My first "business-travel" experiences were in spending four years in the U.S. Navy, including one year on the ground in Saigon. I got there in early 1968, for historians among you.
Recently, and ever since the appearance online of that video of the incident in the Gulf of Hormuz involving U.S. Navy warships and the pesky (and reckless) Iranian speedboats (great story on the technique of "swarming" the other day in the Times), I've been curious about that strange voice that comes into the transmission, and seems to sound like Chevy Chase knocking on a door in the early Saturday Night Live days, saying, "Land shark ..."
Hey, George ("Dodged Vietnam") Bush: Chill, man. It appears as if the the Filipino Monkey has struck again.
Ol' George wouldn't know anything about actual military lore, of course, because his military "service"consisted of a stint in the Texas National Guard, a portion of which was spent A.W.O.L., which was still a shootable capital offense when I was in the actual armed services.
Navy officers, navigators and radiomen (and women) all know the Filipino Monkey, the generic name for the inevitable pain-in-the-ass adolescent with a CD radio, or the modern equivalent, who messes around, shore-to-ship, when ships are close to shore -- as they are in the Strait of Hormuz. Here's an even better link to the Filipino Monkey lore, from the UK Guardian.

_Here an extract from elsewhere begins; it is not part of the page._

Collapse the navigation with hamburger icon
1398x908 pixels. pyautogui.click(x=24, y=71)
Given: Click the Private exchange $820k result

I'd say the Navy on duty last week exercised admirable restraint with those speedboats, given the known perils of the terrorist technique of swarming. If I were the Iranian navy, I wouldn't push my luck again with that stunt.
I liked it the other day when good ol' Fred Thompson woke up long enough (hey, put yourself in the place of those poor souls dashing around the country running for president, when you and I can't even make a connection through Houston!) to remark of those Iranian speedboat-hotshots:
"I think one more step and they would have been meeting those virgins they've been looking so forward to seeing."

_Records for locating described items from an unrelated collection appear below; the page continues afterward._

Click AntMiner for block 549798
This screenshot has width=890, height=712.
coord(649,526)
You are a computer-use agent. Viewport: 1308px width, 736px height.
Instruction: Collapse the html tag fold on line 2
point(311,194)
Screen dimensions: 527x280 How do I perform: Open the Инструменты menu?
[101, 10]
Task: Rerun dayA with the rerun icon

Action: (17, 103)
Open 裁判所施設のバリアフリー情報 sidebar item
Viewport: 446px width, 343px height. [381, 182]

Ol' Fred, of course, never was in the military, though like the other chicken-hawks he talks a very good game to the uninformed.
I need to add my own caveat to Fred's wisecrack. The Islamic terrorists are not thinking things through if they believe that "paradise"means that you are cast as the central figure in the lives of 72 -- count 'em -- 72 virgins -- all contemplating eternity with the likes some bozos who thought it might be a good idea to swarm a United States Navy convoy.